Non. La sexothérapie est une démarche verbale et éducative. Aucun acte sexuel ni examen intime n’est réalisé en séance. En cas de douleur, le/la thérapeute vous oriente vers un avis médical adapté.
Combien de séances sont nécessaires ?
Cela dépend des objectifs et de l’ancienneté de la difficulté. Certaines problématiques se travaillent en thérapies brèves (4–8 séances) tandis que d’autres demandent un suivi plus long. Un point d’étape est réalisé régulièrement pour ajuster le plan.
Faut-il venir en couple ?
Pas nécessairement. Beaucoup de personnes consultent seules. Lorsque la difficulté implique la relation, des séances en couple peuvent être proposées, en accord avec chacun·e.
Est-ce compatible avec mes traitements actuels ?
Oui, la sexothérapie se coordonne avec vos soins. Informez votre praticien·ne de vos traitements ; en cas d’effet secondaire supposé, un échange avec votre médecin peut être pertinent.

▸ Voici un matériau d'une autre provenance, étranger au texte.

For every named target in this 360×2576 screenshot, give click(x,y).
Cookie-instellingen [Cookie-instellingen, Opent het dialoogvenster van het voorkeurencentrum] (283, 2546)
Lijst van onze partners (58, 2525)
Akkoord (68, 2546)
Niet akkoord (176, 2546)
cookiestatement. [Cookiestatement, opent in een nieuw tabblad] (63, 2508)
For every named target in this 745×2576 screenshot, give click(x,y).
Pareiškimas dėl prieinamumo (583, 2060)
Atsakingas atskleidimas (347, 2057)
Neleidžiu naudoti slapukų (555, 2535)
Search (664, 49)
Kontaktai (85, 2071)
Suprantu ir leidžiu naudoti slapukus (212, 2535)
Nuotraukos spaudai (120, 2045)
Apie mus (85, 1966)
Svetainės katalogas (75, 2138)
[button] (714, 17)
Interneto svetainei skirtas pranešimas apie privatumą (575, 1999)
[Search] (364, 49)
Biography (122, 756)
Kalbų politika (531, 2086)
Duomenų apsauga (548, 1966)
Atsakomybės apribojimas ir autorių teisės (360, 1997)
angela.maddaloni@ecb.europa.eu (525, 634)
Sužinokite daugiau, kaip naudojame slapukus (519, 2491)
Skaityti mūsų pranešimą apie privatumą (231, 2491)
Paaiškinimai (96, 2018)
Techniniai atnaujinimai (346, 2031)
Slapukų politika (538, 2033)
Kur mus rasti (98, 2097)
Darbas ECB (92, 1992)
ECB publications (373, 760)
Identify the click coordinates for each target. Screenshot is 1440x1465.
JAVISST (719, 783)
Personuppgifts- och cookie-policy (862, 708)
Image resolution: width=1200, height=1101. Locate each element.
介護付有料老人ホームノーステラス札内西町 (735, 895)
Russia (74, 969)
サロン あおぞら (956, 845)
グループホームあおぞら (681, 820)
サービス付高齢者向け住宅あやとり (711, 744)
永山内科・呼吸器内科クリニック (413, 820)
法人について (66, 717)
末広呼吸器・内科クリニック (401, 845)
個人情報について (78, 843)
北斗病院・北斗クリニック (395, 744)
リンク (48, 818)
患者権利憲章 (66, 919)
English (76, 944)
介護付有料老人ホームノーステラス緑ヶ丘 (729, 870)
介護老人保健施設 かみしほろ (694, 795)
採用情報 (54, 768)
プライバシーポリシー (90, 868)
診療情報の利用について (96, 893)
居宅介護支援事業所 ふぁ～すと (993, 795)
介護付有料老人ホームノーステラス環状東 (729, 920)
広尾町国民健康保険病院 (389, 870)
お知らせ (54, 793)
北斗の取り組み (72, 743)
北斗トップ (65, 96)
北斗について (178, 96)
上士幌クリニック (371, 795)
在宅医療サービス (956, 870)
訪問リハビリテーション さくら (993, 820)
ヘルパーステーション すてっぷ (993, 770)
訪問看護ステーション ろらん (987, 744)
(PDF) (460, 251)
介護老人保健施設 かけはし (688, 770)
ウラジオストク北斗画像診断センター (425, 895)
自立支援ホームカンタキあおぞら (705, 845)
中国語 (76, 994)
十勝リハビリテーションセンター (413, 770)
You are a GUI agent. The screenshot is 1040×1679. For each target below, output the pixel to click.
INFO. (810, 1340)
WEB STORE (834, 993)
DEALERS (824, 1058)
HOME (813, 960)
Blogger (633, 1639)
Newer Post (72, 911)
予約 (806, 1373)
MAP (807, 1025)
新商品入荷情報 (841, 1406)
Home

Les séances sont-elles remboursées ?
La sexothérapie en tant que telle n’a pas de prise en charge spécifique. Si le praticien est médecin, la consultation peut relever du régime habituel. Certaines mutuelles remboursent une partie des séances de psychologie/psychothérapie. Renseignez-vous avant la prise de rendez-vous.
Y a‑t‑il des exercices à faire chez soi ?
Souvent oui : exploration sensorielle, rituels d’intimité, communication guidée, techniques d’attention/respiration. Ils sont proposés progressivement, toujours dans le respect du consentement et du confort de chacun·e.
Et si j’ai vécu des violences sexuelles ?
La sexothérapie peut aider quand le cadre est sécurisant et adapté, parfois en lien avec des soins spécialisés. La priorité est votre sécurité, votre consentement et votre rythme.
Confidentialité ?
Oui. Le cadre suit des règles de confidentialité, de respect et de non-jugement. Les limites légales (danger grave et imminent, protection de personnes vulnérables) sont expliquées en amont.
Tarifs et durée ?
Affichés par chaque praticien·ne. Comptez le plus souvent 45–90 minutes par séance. Demandez un devis et les conditions d’annulation.
Cette fiche a vocation d’information et d’orientation. En cas de doute, de douleur, de souffrance aiguë ou d’urgence, consultez un professionnel de santé ou les services d’urgence (15/112 en France).